- [Task to complete]: Working from the listing below, pick each line containing the word "width" and copy it.

- [Data for review]:
──────

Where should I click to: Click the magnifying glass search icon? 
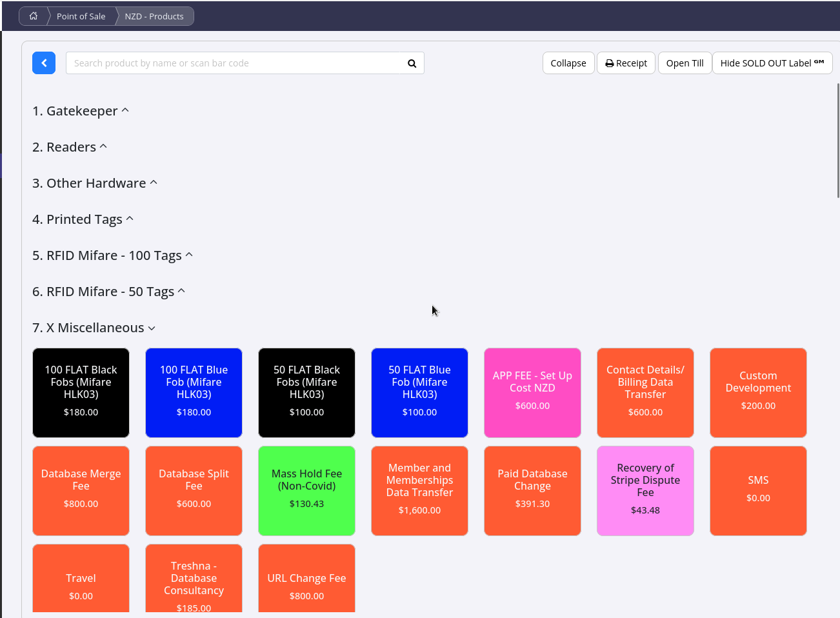412,63
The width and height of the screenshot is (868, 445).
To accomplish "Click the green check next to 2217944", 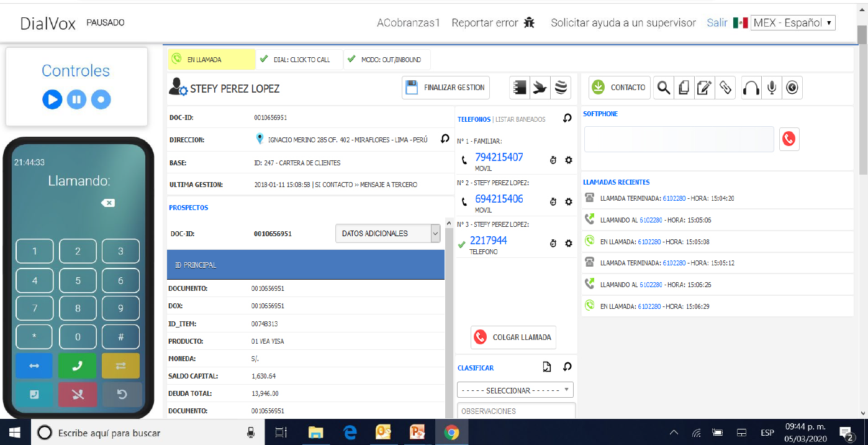I will click(x=461, y=244).
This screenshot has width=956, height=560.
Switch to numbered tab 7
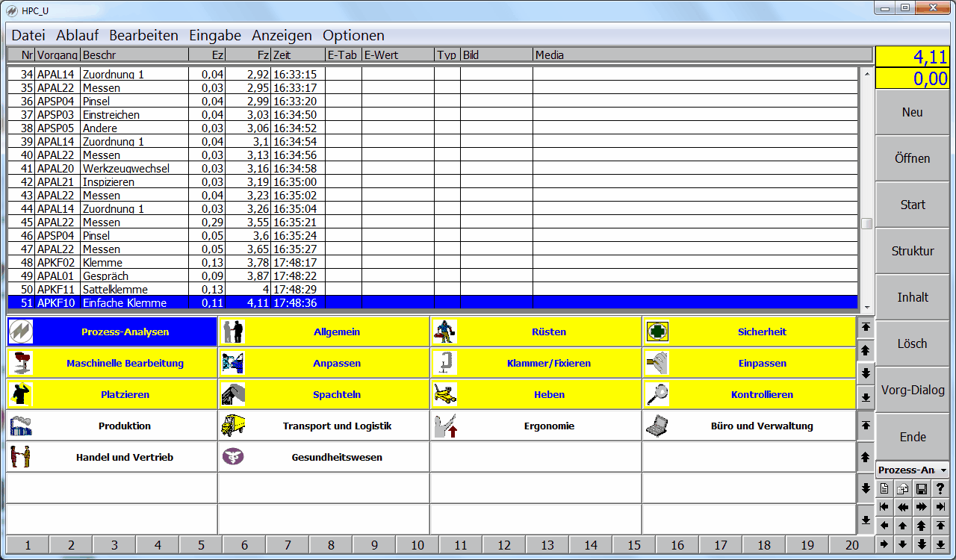(x=288, y=545)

──────

- [Output of the task]:
The width and height of the screenshot is (868, 445).
This screenshot has width=956, height=560.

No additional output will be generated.